Director: Matt Mercer & Mike Testin

Rated: NR

Running Length: 67 minutes

TMMM Score: (2/10)

Review:  Just because you can, doesn’t mean you should.  Wise words and something to keep in mind while watching Dementia Part II, an icky no-budget movie that sprung to life as a challenge made by a film festival to two writer/directors.  Could they produce a film from scratch in five weeks?  If they could, the festival would show whatever they had put together, saving a choice spot for them in their programming.  The creative energy could (and should) have been through the roof on this but instead we have yet another zombie horror/comedy that is a sequel in name only to a 2015 film which has a few cast and crew crossovers.  Ever the completist, I made the effort to watch that earlier movie first and frankly found it to also be fairly lousy but far more competently made than this black and white turkey.

It didn’t start out so bad, I’ll give it that.  Referencing several notable horror films off the bat was a nice touch and that it did it with such clear nods made me feel relaxed enough to hope the filmmakers would temper their sense of humor with some ghoulish frights.  Unfortunately, this good will vanished fast pretty much the moment the credits ended and ex-con Wendell Miska (Matt Mercer) enters the scene.  Struggling to make ends meet because he can’t keep a job, his no BS probation officer (Graham Skipper, amateurish and obnoxious, also an early candidate for worst abuser of the “F” word in film of 2021) is breathing down his neck to get one or face more jail time.

A maintenance gig for an old lady seems to be easy money and Wendell eagerly accepts, but upon arriving and meeting the confused Suzanne Goldblum (Suzanne Voss, The Lords of Salem) he realizes that something isn’t quite right.  Also, he’s creeped out by the picture of her late husband staring at him from the fireplace mantle (don’t worry Wendell, he gives us the skeevie weevies too!) and the way she talks about him like he’s still around.  As she floats in and out of lucidity, stopping only to vomit or secrete some vile substance that somehow winds up in, on, or around Wendell’s mouth, the hapless plumber continues to stick around when he learns there may be money from Suzanne’s late husband stashed around the house.  If he can stay long enough to find out where it is, all his problems should be over, right?  Right?  If only Suzanne didn’t have that nasty bite…and wasn’t slowly turning into a beast hungry for blood…

Returning as co-director, co-writer, and cinematographer, Mike Testin shares head honcho duty with star Mercer and the challenge they delivered on appears to be a film that was meant to be shown at a closing night cast party and not for paying audiences. Barely an hour long, you can hardly even call it a feature film at all…it’s more of a chapter in a longer anthology waiting for more pieces of the puzzle.  It constantly is trying to find out a way to keep Wendell in the house, unsuccessfully convincing us he’d delaying exiting the lady regurgitating bile for as long as he does.  Even the appearance of a mystery woman (value-add Najarra Townsend, The Stylist) claiming to be a relative of Suzanne doesn’t spice things up in the least.  Maybe it’s because everyone in the film is just sort of awful in one way or another, either their character is good but their acting is lousy or they are stuck with a poorly written part but have the acting chops to make something of it.

■ ■ ■

*Task set*.
[1] Reproduce the passage of the review starting at "It didn’t start" and ending at "more jail time.".
[2] Decide whether each statement agrees with the review, answering yes or no and quoting the words of the review that settle it: (a) The film runs 67 minutes. (b) The reviewer skipped the 2015 film before watching this one. (c) The film is shot in black and white.

Stored items
■ ■ ■

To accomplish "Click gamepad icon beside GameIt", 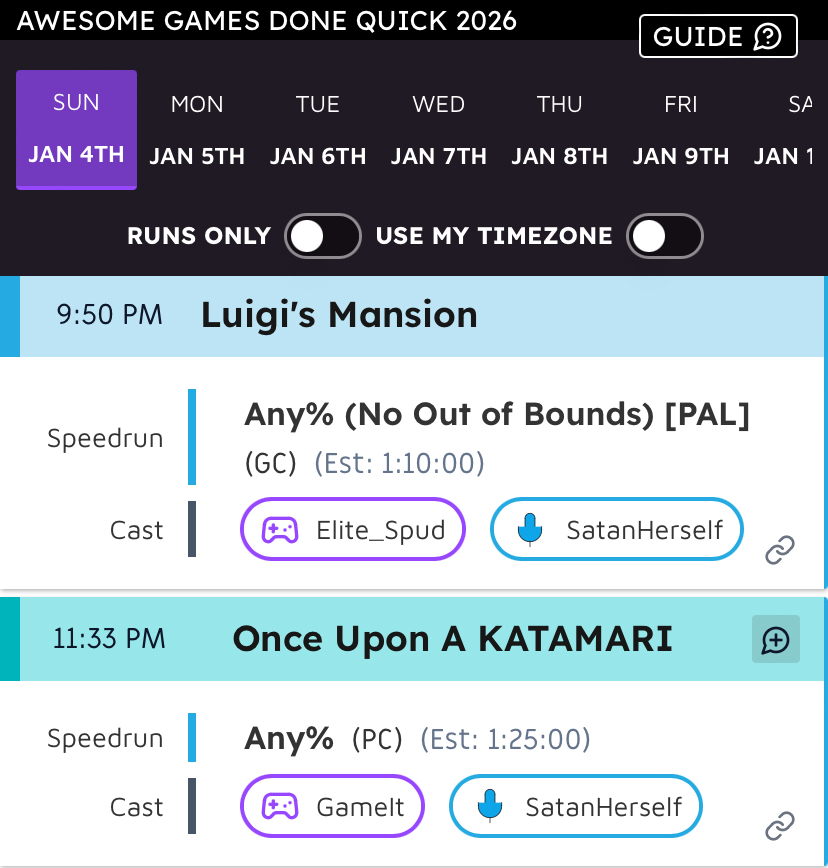I will point(280,806).
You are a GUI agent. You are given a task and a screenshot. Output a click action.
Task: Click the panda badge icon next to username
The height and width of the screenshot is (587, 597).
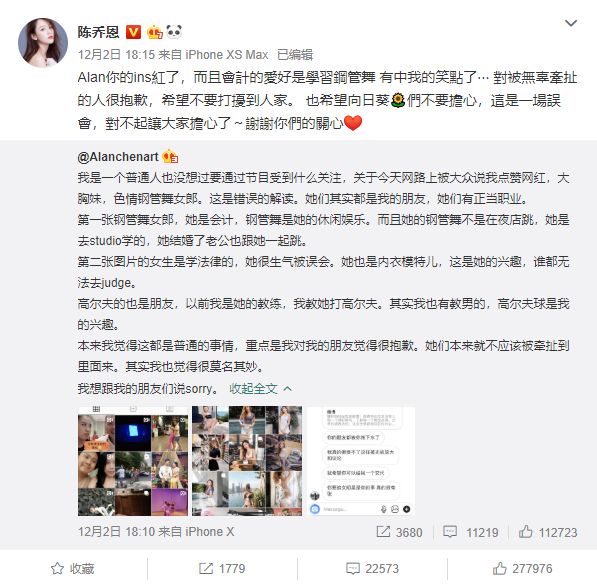[x=174, y=32]
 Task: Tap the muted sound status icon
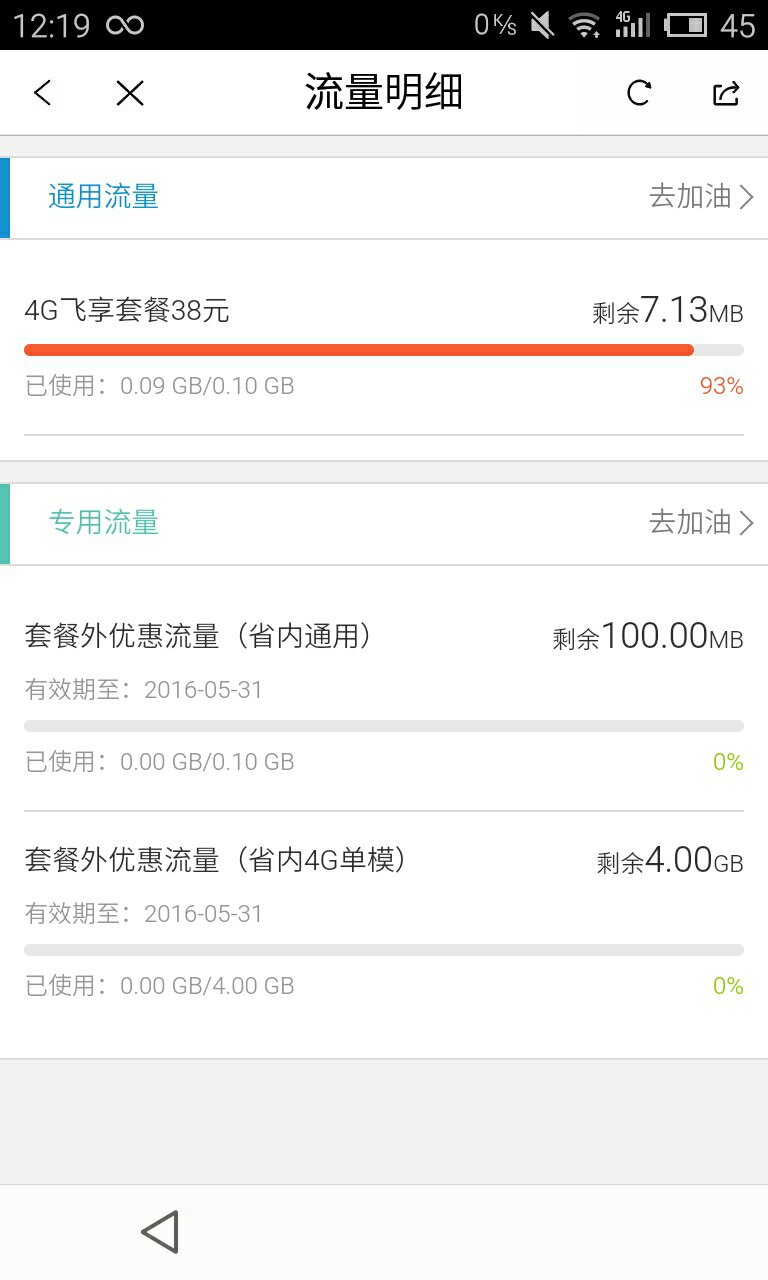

■ ■ ■

*Answers for the exercise*.
[1]
It didn’t start out so bad, I’ll give it that.  Referencing several notable horror films off the bat was a nice touch and that it did it with such clear nods made me feel relaxed enough to hope the filmmakers would temper their sense of humor with some ghoulish frights.  Unfortunately, this good will vanished fast pretty much the moment the credits ended and ex-con Wendell Miska (Matt Mercer) enters the scene.  Struggling to make ends meet because he can’t keep a job, his no BS probation officer (Graham Skipper, amateurish and obnoxious, also an early candidate for worst abuser of the “F” word in film of 2021) is breathing down his neck to get one or face more jail time.

[2]
(a) Yes: "Running Length: 67 minutes"
(b) No: "I made the effort to watch that earlier movie first"
(c) Yes: "this black and white turkey"